What this task involves: Only one stretch of the data below is needed. Output the lines from the one with "Image resolution: width=717, height=2576." up to and including the one with "MycoKeys (543, 1585)", exactly as they stand.

Data for review:
=======

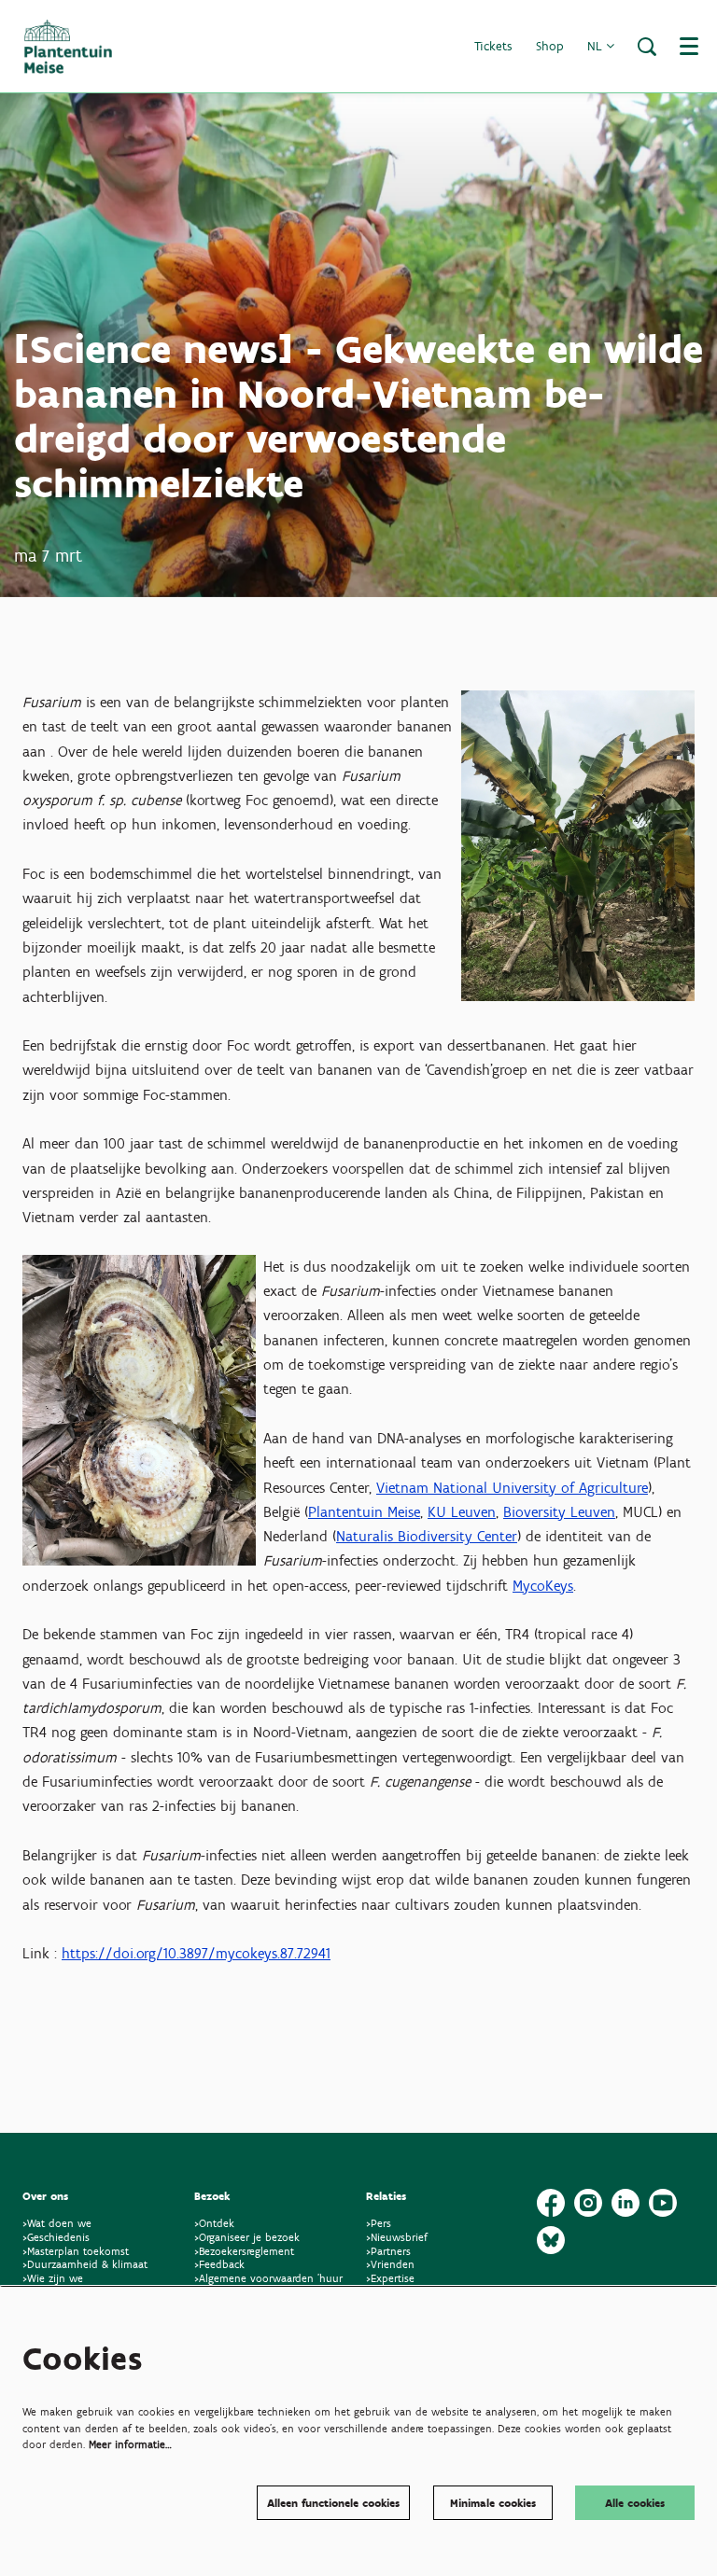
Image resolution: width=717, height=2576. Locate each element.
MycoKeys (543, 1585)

=======

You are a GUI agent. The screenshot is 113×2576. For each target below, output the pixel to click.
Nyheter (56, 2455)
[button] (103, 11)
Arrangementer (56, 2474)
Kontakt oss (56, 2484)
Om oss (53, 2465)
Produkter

=======

Solution below:
Image resolution: width=717, height=2576. Locate each element.
MycoKeys (543, 1585)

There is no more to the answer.